__Zu erledigen__.
• 1. Wie viele Fälle antimuslimischer Diskriminierungen, Beleidigungen und Übergriffe verzeichnete die österreichische Dokumentationsstelle laut dem folgenden Textauszug im vergangenen Jahr?
• 2. Tippe aus dem folgenden Textauszug alles von „Leserkommentare“ bis hinunter zu „ich nur zustimmen.“ wortgetreu ab.

__Ausgewählter Textauszug__.

....

1402 islamfeindliche Vorfälle in Österreich

Das Meldeportal startet zunächst mit einer Erprobungsphase in Deutschland und Österreich. Als nächster Schritt ist geplant, die Eingabe von Fällen auch auf Englisch, Arabisch, Türkisch und Kurdisch zu ermöglichen. In Österreich verzeichnete die dortige Dokumentations- und Beratungsstelle Islamfeindlichkeit und antimuslimischer Rassismus im vergangenen Jahr 1402 Fälle von antimuslimischen Diskriminierungen, Beleidigungen und Übergriffen. (KNA, iQ)

Leserkommentare

Vera sagt:
Bei diesem Meldeportal könnten vielleicht auch antijüdische Vorfälle mit angezeigt werden? Denn antijüdischer Rassismus ist keinesfalls weniger schlimm. Da wäre der Brandanschlag von Anfang Juni auf die Synagoge in Ulm wichtig und erwähnenswert. Die Staatsanwaltschaft Stuttgart läßt jetzt per Haftbefehl nach einem 45-jährigen türkischen Staatsangehörigen - auch über Landesgrenzen hinweg - fahnden, da sich der als mutmaßlicher Täter in die Türkei abgesetzt hat. Der baden-württembergische Ministerpräsident Kretschmann hat diesen Brandanschlag verurteilt und sprach von einer "niederträchtigen Tat, die das heimtückische Gesicht des Antisemitismus zeige." Jeder Angriff auf ein Gotteshaus ist einer zu viel. Da kann ich nur zustimmen.

....

__Datensätze__.
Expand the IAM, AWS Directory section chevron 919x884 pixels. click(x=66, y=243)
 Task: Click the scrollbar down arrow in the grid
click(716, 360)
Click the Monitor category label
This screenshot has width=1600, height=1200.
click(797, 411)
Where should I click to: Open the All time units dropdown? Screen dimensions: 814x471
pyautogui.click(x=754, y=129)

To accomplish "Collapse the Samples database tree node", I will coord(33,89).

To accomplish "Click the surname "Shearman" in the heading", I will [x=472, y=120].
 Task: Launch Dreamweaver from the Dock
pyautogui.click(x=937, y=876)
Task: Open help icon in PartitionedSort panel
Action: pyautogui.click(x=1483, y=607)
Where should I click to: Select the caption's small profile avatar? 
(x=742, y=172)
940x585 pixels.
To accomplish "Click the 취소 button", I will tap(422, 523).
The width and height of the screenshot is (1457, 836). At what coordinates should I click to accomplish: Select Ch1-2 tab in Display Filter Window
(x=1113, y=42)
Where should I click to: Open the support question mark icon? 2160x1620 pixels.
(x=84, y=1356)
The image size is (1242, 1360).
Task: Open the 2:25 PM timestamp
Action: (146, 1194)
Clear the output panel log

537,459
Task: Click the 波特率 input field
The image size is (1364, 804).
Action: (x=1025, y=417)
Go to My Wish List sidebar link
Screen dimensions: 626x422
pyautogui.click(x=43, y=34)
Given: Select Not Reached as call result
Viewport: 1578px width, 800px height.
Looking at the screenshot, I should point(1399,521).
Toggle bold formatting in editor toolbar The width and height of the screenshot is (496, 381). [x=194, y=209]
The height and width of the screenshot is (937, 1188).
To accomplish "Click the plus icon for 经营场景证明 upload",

....

__Ergebnisse je Aufgabe__.
• 1. 1402 Fälle

• 2.
Leserkommentare

Vera sagt:
Bei diesem Meldeportal könnten vielleicht auch antijüdische Vorfälle mit angezeigt werden? Denn antijüdischer Rassismus ist keinesfalls weniger schlimm. Da wäre der Brandanschlag von Anfang Juni auf die Synagoge in Ulm wichtig und erwähnenswert. Die Staatsanwaltschaft Stuttgart läßt jetzt per Haftbefehl nach einem 45-jährigen türkischen Staatsangehörigen - auch über Landesgrenzen hinweg - fahnden, da sich der als mutmaßlicher Täter in die Türkei abgesetzt hat. Der baden-württembergische Ministerpräsident Kretschmann hat diesen Brandanschlag verurteilt und sprach von einer "niederträchtigen Tat, die das heimtückische Gesicht des Antisemitismus zeige." Jeder Angriff auf ein Gotteshaus ist einer zu viel. Da kann ich nur zustimmen.